Written problem: Update the entries starting at the first one and ending at the line that contains "Action: pyautogui.click(x=257, y=284)": write those lines out again with "tweet" changed to "post" and everything else left as it is.
::: Entries shown
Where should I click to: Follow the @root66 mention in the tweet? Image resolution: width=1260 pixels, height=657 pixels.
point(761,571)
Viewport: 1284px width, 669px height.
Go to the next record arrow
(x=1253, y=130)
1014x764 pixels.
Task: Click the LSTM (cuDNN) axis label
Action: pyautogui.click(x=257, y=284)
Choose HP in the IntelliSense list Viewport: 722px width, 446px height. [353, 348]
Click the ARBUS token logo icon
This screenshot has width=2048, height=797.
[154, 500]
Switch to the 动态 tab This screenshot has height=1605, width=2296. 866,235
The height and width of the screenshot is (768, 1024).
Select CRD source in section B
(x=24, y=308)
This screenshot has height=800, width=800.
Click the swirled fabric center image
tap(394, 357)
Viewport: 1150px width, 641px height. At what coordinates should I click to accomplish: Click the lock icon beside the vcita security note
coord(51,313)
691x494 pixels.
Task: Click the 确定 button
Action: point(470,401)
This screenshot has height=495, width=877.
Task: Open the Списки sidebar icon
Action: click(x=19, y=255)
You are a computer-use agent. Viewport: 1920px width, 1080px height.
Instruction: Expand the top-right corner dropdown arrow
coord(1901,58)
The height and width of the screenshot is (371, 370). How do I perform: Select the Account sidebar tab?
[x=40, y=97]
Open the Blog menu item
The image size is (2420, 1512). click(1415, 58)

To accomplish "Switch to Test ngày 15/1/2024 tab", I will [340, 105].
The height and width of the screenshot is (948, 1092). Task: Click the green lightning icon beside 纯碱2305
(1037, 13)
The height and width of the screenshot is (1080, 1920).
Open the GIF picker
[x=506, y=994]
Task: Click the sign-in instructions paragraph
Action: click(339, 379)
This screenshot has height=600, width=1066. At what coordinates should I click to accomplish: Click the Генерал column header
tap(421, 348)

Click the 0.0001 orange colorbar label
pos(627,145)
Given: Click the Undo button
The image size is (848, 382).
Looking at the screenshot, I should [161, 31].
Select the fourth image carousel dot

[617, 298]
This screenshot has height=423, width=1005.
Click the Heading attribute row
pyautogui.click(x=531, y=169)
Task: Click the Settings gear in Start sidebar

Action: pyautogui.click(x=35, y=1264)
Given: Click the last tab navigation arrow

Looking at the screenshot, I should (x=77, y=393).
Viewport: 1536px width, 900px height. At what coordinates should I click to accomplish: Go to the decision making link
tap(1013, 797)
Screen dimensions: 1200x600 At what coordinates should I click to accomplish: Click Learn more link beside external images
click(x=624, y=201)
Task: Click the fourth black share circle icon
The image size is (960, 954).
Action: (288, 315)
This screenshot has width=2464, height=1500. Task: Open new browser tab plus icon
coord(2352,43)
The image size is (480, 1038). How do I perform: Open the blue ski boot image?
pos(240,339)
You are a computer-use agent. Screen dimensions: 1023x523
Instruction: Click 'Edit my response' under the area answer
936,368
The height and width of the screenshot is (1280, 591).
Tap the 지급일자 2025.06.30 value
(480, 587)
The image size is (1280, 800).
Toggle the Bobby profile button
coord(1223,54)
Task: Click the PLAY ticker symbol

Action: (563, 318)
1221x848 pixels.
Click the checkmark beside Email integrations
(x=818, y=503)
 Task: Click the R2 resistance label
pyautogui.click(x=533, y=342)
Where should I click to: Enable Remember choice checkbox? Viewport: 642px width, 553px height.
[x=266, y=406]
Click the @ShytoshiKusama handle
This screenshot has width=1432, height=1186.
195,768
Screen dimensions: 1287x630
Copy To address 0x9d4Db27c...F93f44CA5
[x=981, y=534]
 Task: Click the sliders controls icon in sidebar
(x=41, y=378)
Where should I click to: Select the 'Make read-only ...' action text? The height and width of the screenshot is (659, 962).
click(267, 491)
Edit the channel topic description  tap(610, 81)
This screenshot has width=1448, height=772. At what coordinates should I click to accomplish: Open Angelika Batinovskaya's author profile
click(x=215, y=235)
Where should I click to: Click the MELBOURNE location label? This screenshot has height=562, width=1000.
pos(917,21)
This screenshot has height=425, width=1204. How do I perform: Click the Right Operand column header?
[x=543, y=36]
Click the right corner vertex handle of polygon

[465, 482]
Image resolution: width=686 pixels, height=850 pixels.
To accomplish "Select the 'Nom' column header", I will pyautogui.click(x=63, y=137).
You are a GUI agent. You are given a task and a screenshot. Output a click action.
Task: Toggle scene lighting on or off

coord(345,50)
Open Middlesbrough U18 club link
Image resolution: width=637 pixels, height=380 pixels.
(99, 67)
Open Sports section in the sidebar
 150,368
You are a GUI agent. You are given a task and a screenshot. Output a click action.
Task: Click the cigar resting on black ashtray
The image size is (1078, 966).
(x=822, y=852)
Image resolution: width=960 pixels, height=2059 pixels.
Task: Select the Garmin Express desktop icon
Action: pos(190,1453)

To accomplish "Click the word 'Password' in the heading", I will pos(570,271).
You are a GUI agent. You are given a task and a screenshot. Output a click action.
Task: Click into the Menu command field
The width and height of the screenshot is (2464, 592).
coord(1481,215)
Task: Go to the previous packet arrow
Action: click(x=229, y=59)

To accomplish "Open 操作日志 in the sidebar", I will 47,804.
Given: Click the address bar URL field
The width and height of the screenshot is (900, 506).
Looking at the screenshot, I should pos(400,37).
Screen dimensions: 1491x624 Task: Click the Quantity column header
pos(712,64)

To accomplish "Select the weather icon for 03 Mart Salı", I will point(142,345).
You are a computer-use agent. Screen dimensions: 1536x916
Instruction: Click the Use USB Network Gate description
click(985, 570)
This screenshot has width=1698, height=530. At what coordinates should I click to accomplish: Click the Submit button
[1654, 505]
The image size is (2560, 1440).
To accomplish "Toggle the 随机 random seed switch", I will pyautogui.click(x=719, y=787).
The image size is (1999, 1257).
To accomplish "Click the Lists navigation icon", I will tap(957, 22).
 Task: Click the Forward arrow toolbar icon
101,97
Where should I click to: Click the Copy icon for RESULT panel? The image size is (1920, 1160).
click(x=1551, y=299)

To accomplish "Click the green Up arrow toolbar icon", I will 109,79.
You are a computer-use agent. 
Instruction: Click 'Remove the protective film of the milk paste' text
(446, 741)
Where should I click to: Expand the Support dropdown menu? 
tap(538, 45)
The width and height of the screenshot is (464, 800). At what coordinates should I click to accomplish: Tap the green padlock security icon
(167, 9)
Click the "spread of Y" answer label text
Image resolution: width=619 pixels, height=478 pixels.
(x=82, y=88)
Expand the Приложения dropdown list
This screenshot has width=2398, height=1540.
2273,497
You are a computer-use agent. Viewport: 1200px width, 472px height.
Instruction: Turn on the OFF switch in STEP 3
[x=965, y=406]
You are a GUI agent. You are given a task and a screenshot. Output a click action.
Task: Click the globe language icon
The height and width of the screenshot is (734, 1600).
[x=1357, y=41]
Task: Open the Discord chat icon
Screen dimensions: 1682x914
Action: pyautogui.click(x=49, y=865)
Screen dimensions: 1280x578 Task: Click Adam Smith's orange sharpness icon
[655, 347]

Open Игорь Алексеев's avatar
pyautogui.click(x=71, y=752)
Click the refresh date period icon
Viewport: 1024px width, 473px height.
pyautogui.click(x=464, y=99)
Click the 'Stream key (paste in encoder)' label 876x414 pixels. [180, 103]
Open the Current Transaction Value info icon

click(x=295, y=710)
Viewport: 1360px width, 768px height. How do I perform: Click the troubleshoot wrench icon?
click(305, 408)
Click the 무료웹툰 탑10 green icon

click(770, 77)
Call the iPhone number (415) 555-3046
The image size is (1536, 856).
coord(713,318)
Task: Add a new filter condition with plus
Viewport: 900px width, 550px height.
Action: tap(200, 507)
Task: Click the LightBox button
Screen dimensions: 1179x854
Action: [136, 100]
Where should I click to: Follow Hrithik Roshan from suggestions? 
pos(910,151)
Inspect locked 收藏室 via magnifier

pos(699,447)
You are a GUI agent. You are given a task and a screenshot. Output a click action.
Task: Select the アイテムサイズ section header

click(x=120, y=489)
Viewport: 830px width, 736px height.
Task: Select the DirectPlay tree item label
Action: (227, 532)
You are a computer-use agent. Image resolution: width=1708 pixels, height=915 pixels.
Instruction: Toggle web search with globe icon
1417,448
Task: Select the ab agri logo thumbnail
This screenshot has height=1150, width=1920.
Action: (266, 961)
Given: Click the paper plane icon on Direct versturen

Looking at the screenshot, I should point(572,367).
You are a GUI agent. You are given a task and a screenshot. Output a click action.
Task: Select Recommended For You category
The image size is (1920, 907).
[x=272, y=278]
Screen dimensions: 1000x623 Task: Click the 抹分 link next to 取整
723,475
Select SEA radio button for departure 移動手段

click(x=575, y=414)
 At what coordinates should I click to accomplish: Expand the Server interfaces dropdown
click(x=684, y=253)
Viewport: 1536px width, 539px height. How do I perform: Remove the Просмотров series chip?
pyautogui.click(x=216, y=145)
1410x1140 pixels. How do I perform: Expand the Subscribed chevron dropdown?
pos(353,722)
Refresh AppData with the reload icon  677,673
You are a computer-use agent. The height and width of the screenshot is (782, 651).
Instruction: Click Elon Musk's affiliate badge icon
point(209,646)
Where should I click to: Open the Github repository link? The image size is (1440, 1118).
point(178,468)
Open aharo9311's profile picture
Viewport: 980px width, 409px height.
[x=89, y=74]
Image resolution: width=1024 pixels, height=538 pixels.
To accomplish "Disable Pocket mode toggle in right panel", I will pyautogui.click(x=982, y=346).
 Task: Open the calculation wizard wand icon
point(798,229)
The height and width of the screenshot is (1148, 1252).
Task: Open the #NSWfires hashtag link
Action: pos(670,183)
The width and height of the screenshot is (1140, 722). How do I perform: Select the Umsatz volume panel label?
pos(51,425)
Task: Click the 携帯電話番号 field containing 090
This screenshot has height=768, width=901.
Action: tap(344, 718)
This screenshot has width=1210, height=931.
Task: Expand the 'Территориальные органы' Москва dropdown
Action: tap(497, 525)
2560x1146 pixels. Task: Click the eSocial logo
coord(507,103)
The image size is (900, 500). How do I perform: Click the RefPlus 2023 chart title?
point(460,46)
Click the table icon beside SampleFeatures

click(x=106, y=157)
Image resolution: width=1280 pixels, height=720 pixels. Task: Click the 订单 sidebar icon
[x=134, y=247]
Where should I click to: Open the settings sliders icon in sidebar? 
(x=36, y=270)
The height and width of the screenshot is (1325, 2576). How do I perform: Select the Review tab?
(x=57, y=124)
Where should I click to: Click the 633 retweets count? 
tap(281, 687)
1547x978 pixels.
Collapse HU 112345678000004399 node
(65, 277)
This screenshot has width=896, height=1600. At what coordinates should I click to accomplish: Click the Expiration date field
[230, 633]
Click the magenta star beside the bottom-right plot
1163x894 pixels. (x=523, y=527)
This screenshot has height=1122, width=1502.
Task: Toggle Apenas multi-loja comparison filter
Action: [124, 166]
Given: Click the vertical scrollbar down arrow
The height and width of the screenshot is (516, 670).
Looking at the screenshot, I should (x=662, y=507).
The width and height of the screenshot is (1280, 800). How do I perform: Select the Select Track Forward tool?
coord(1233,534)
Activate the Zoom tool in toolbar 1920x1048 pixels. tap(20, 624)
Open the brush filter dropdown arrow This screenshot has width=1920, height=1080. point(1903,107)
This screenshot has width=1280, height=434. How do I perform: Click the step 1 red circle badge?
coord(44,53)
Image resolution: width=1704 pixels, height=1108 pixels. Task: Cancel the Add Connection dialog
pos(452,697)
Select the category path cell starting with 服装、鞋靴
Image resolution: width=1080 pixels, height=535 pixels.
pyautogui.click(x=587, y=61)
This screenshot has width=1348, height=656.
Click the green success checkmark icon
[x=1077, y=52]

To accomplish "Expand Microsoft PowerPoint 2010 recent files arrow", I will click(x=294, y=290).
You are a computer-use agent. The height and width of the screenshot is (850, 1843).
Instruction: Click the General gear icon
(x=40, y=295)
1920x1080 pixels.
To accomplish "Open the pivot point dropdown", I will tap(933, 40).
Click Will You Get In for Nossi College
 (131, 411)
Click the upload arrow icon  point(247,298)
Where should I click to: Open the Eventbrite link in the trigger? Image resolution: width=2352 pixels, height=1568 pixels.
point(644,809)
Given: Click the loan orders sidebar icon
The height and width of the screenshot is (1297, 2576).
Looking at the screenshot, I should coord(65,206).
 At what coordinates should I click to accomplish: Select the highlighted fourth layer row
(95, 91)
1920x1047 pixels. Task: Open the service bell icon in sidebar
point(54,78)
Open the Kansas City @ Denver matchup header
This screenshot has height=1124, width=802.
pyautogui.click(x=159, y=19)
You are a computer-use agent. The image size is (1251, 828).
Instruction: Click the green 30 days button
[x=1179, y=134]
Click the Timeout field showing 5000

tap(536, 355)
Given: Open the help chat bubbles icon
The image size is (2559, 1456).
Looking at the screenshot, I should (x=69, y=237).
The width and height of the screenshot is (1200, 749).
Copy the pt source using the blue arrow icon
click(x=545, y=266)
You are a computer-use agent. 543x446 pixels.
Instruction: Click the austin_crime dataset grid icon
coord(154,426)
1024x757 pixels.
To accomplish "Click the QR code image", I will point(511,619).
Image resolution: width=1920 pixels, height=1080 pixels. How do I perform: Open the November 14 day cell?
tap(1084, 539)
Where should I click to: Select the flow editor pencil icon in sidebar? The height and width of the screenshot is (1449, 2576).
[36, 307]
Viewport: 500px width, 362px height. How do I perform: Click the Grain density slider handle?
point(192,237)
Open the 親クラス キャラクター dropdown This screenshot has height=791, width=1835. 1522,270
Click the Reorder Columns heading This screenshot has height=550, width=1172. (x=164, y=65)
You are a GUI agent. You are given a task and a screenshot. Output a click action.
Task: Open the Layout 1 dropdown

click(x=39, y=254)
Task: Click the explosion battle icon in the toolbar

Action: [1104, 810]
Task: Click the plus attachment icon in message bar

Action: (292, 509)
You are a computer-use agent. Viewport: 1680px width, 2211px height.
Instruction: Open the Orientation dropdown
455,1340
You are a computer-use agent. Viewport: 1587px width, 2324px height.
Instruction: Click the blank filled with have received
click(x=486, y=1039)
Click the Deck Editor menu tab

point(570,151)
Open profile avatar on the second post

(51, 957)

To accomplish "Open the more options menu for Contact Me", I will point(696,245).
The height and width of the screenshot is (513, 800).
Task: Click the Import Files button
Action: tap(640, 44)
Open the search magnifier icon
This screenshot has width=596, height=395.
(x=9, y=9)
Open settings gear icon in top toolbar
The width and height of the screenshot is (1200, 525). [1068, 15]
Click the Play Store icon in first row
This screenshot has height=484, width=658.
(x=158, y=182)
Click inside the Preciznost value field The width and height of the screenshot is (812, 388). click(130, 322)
::::::
Solved exercise:
Where should I click to: Follow the @root66 mention in the post? Image resolution: width=1260 pixels, height=657 pixels.
point(761,571)
Viewport: 1284px width, 669px height.
Go to the next record arrow
(x=1253, y=130)
1014x764 pixels.
Task: Click the LSTM (cuDNN) axis label
Action: pyautogui.click(x=257, y=284)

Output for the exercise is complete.